#JNDA2017 : Culture(s), une puissance douce (extraits)

Retour sur la table ronde avec :
Suzanne Diop, co-dirige la maison d’édition Présence Africaine
Azama Effilochée, artiste plasticienne
Patricia Houéfa Grange, poète et traductrice littéraire
Rachel Khan, comédienne et auteure, en charge de la communication de Causette
Elizabeth Tchoungui, journaliste TV pour Numéro 23 et sur France Ô, auteure

Paroles d’Elizabeth Tchoungui
– J’ai choisi le journalisme par goût de la liberté, et l’écriture littéraire pour exprimer ma « rage ». J’aime briser des tabous, comme dans mes récents écrits érotiques.
– Je porte un double engagement, pour les femmes et pour la diversité…J’ai compris dès le début de mon parcours professionnel que j’allais devoir me battre 3 fois plus qu’un(e) autre.
– J’ai poursuivi un « rêve » : présenter une émission culturelle du soir à la télé, ce qui est devenu réalité sur France 2. Mais erreur : je ne cultivais pas mon carnet d’adresses. Mon conseil : cultivez vos « réseaux » ; visez haut…à hauteur de vos rêves.

Paroles de Rachel Kahn
– Ce qui m’intéresse, c’est la diversité des personnes et des horizons qui se croisent. En cela, la diaspora est une mine ! La culture aussi.
– Je suis « née dans un livre », mon père ayant rencontré ma mère dans la librairie qu’elle tenait. Écrire un roman était donc « la moindre des choses ». Écrire me permet de revendiquer en m’amusant, sans me fondre dans aucune forme de pouvoir ou de schéma extérieurs.
– Je me rêvais danseuse étoile, on me conseillait plutôt le hip-hop… j’ai pris ma « revanche » en pratiquant l’athlétisme à haut niveau. Mais je suis aussi comédienne. Et auteure. Il ne faut pas reculer devant les barrières. Sautez !

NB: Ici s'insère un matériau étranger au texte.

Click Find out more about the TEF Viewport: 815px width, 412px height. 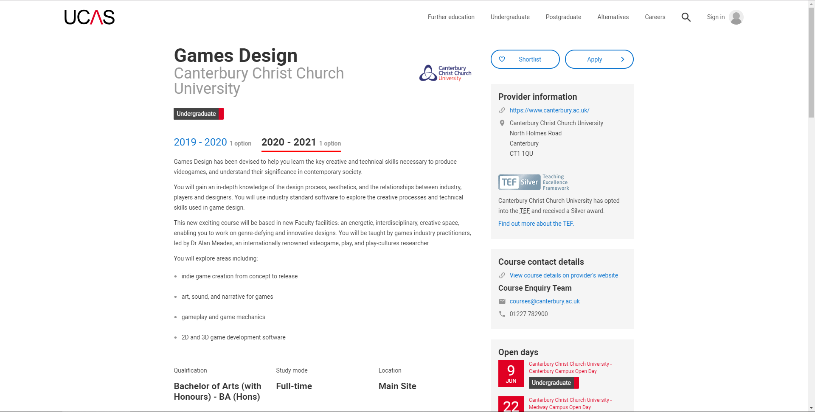pos(536,224)
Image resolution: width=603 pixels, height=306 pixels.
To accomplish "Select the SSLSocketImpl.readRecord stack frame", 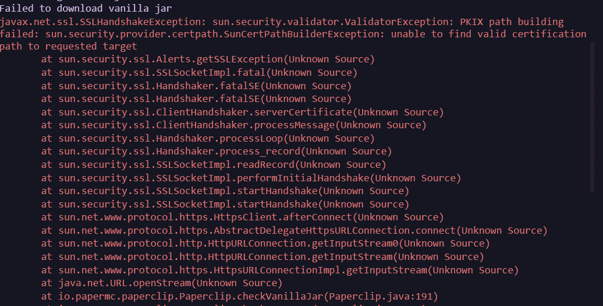I will 214,164.
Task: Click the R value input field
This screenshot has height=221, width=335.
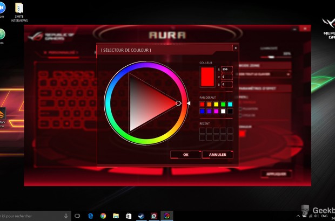Action: coord(226,70)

Paroles d’Azama Effilochée
-La résilience n’a pas d’âge. C’est un bout de tissu trouvé par hasard et que j’ai travaillé en l’effilochant qui m’a permis de m’éloigner du néant et de faire passer la lumière dans ma vie. Pour être libre, j’ai d’abord fait des études ; les bouts de tissu m’ont suivi dans des boîtes, jusqu’à ce que je commence à montrer mon travail sur les « effilochés » il y a 3 ans : une sortie dans le monde.

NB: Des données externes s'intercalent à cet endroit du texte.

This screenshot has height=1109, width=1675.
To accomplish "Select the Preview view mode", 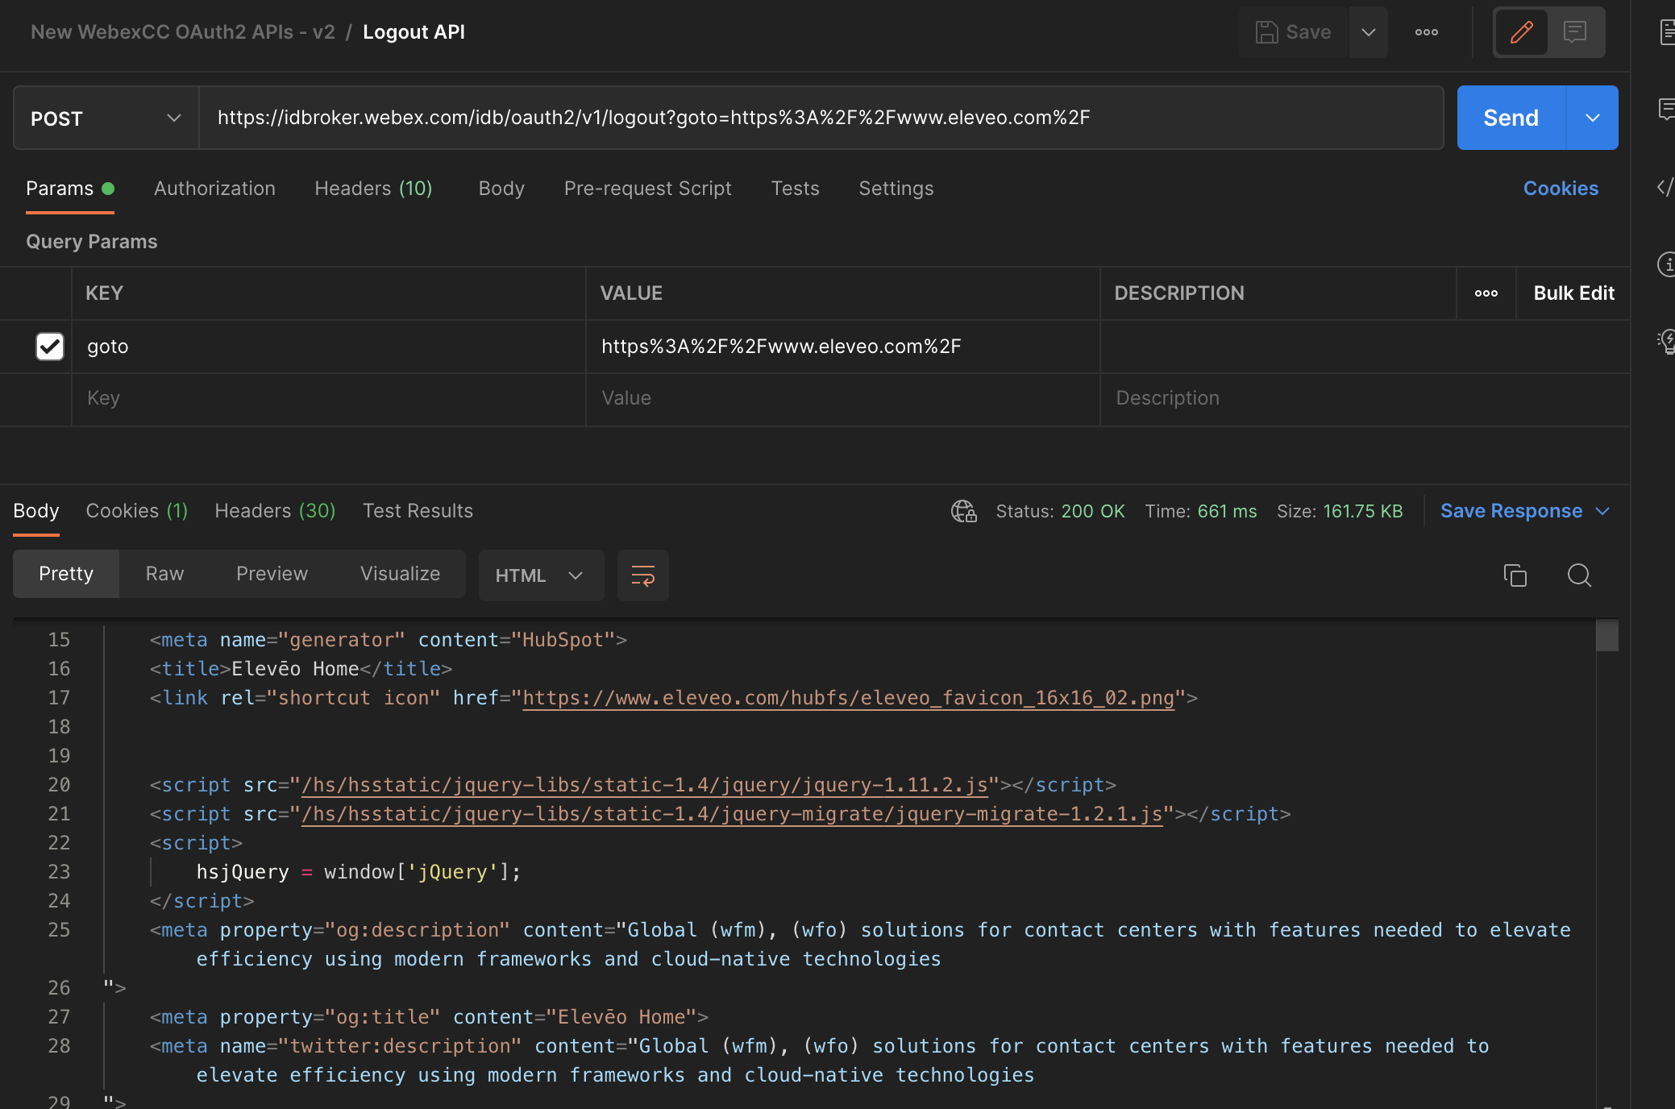I will click(272, 574).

Paroles de Patricia Houéfa Grange
– Des professeurs de lettres m’ont encouragée à écrire. Puis j’ai voulu donner une voix à mes textes : je suis devenue « diseuse », accompagnée de sons et musique : un espace de liberté.
– La traduction est venue à moi petit à petit, une autre voie vers la littérature – que l’on me déconseillait. Mais j’y ai trouvé ma place. Je crois au métissage politique et artistique : nous avons tous des identités multiples.

Paroles de Suzanne Diop
– La mythique revue Présence Africaine, a été fondée par Alloune Diop en 1947, avec le soutien de Sartre, de Camus, de Leiris… Elle offrait pour la première fois une vraie tribune aux intellectuels du monde noir, et c’est toujours le cas aujourd’hui. La maison d’édition éponyme que je co-dirige (créée 2 ans plus tard), a publié des romans devenus des classiques, dont l’œuvre de Césaire.
– Je me considère comme une modeste « passeuse », qui aide à perpétuer la présence africaine en France et en-dehors du continent. La culture est une respiration.

« Mutabilité, adaptabilité : nous, femmes, savons aisément nous conformer aux règles et aux normes. Mais notre idéal est de créer nos propres modèles, nos propres codes, ouvrir nos propres fenêtres sur le monde. La culture est le champ le plus vaste et le plus libre pour laisser parler cette énergie. C’est aussi l’espace le plus ouvert aux métissages de tous ordres. »
C’est en substance ce qu’ont  martelé les 5 intervenantes de cette table-ronde.